Attualmente, l’unica cura per la preeclampsia è il parto. Un test che indichi che un paziente prematuro, una donna che ha completato meno di 37 settimane di gravidanza, ha probabilità di sviluppare una malattia grave, potrebbe aiutare a ottimizzare le cure.

"Prevediamo che questo esame del sangue potrebbe eventualmente portare a migliori risultati di salute per le madri e i loro bambini", ha detto Kilpatrick. “È risaputo che la preeclampsia progredisce praticamente in tutti i pazienti fino al parto. Ma può essere molto difficile prevedere il momento ottimale per la consegna. Avere un test accurato ci aiuterebbe a garantire che la madre si trovasse nell’ospedale appropriato per la gestione delle sue cure e di quelle del suo bambino prematuro”.

I tassi di preeclampsia sono in costante aumento, in gran parte a causa dell’aumento dell’obesità e dell’ipertensione nel paese.

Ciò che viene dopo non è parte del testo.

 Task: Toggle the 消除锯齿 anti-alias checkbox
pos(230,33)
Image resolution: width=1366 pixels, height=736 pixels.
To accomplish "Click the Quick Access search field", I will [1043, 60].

Le donne nere, indiane americane e native dell’Alaska hanno tassi di malattia significativamente più alti rispetto alle donne bianche e un rischio di morte più elevato.

I ricercatori sperano inoltre che i risultati possano indicare la strada verso possibili terapie farmacologiche per le donne a rischio.

"Sappiamo che sFlt-1 è la proteina che aumenta anche prima che si verifichino i sintomi della preeclampsia e il rapporto tra sFlt-1 e PlGF predice il peggioramento della malattia", ha detto Karumanchi. “Ulteriori ricerche potrebbero identificare un meccanismo farmacologico che potrebbe ridurre i livelli di sFlt-1 ed essere utilizzato per prolungare in sicurezza la gravidanza; "Sarebbe un punto di svolta per i pazienti con preeclampsia molto prematura."

Sebbene lo studio abbia coinvolto un singolo esame del sangue di due proteine, i ricercatori sono incoraggiati dal fatto che ulteriori ricerche, coinvolgendo un gran numero di soggetti, forniranno strumenti migliori per contrastare la preeclampsia prima che possa danneggiare seriamente i pazienti e i loro bambini.

"Abbiamo condotto questo studio per identificare un biomarcatore semplice e accurato che i medici possano utilizzare per determinare chi è a più alto rischio di preeclampsia con caratteristiche gravi e chi potrebbe essere un candidato adatto per i trattamenti che potremmo sviluppare per questa condizione devastante", ha affermato lo studio. è coautore. . l’autore senior Ravi Thadhani, MD, MPH, professore di medicina alla Harvard Medical School, direttore accademico al Mass General Brigham, a Boston, Massachusetts, e scienziato in visita alla facoltà di Cedars-Sinai. "Credo che abbiamo raggiunto questo obiettivo."

In sintesi , in una coorte demograficamente diversificata di donne incinte con ipertensione negli Stati Uniti ospedalizzate tra la 23a e la 35a settimana di gestazione, il rapporto sFlt-1:PlGF sierico pari a 40 prevedeva lo sviluppo di sPE, esiti avversi e parto entro 2 settimane dopo la gravidanza. il test.

Finanziamento: Cedars-Sinai e Thermo Fisher Scientific hanno fornito supporto allo studio.